* _GOAL OF THE EXERCISE_:
Rewrite the listing from its start through the line containing "pos(282,23)", replacing "Search tab" with "Home tab" and changing nothing else. Leave the pictures out.
* Begin MATERIAL SHOWN *
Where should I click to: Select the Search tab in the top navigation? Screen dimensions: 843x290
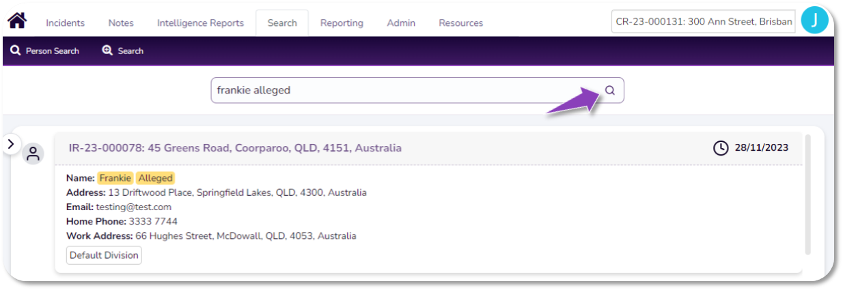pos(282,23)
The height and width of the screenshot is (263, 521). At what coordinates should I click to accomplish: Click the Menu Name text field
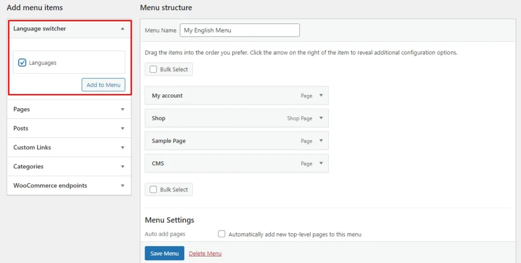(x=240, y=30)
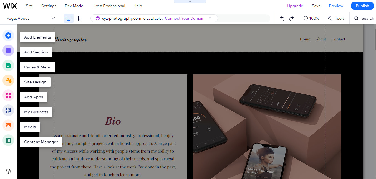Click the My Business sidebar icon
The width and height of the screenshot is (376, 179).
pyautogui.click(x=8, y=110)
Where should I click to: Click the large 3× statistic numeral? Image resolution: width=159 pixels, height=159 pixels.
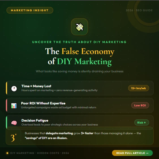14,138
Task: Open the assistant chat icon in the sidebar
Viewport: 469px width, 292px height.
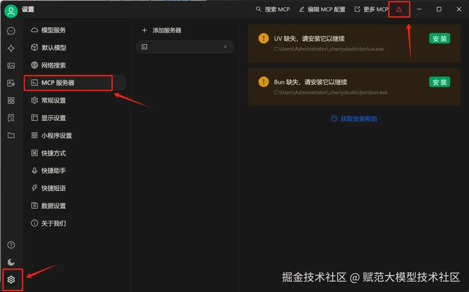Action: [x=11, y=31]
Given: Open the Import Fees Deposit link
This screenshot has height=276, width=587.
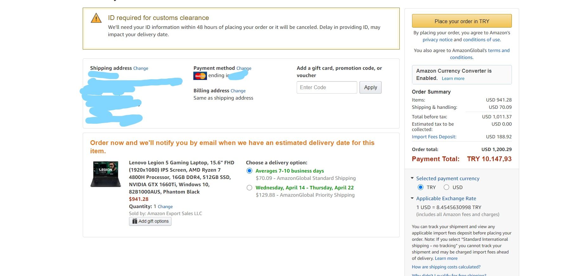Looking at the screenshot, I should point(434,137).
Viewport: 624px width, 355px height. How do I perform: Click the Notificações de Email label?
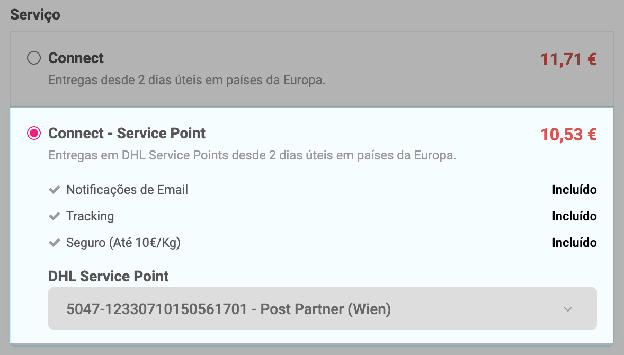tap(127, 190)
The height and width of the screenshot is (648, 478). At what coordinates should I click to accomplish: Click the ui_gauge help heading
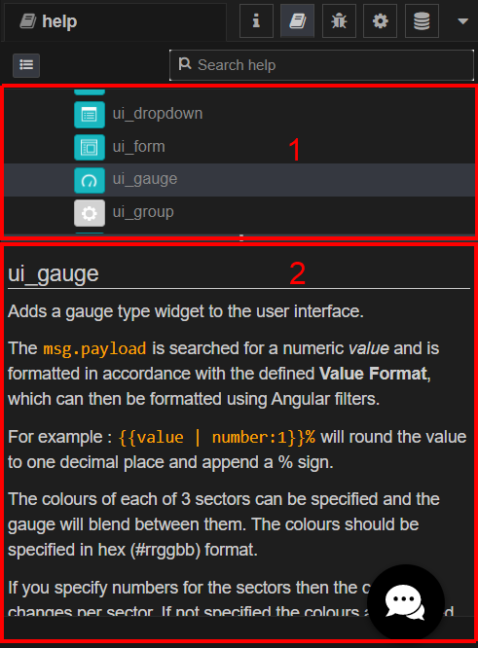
* End MATERIAL SHOWN *
* _RESPONSE FOR THIS EXERCISE_:
Where should I click to: Select the Home tab in the top navigation? Screen dimensions: 843x290
pos(282,23)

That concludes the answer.